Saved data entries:
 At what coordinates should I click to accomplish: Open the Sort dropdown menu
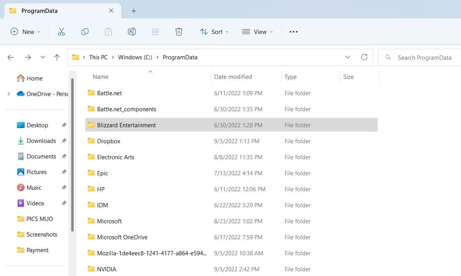214,32
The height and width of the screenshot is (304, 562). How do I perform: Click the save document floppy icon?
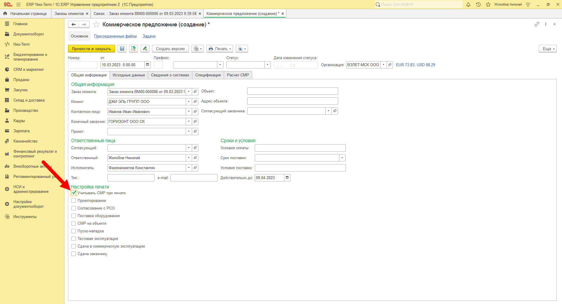point(122,49)
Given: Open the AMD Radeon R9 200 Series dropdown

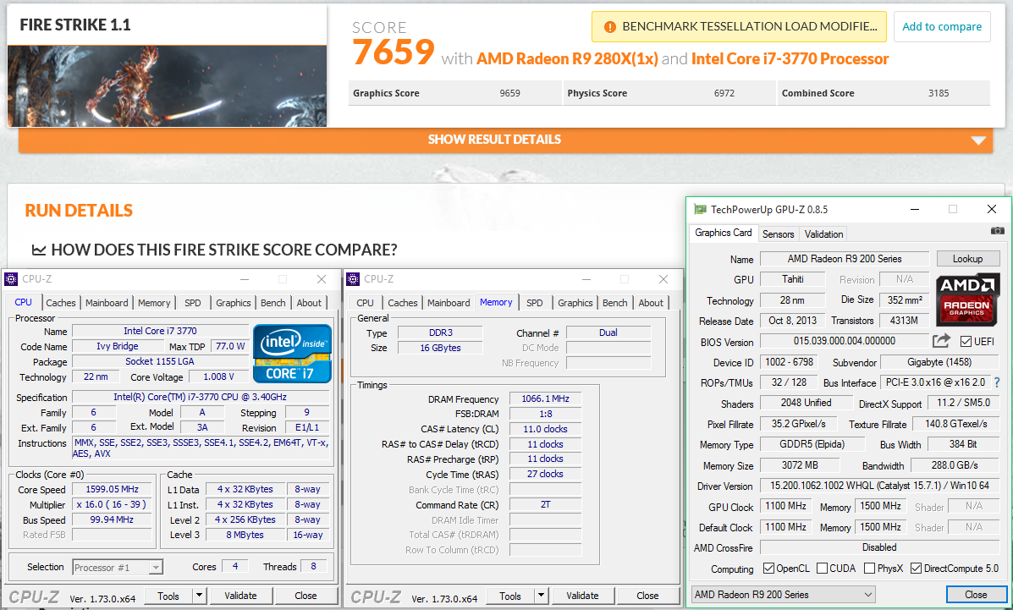Looking at the screenshot, I should 783,594.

Your instructions: Take the line containing "Given: Open the" as the first and the last line of the records as the end. Print every line in that span exactly, leaving out pictures.

Task output:
Given: Open the AMD Radeon R9 200 Series dropdown

Looking at the screenshot, I should 783,594.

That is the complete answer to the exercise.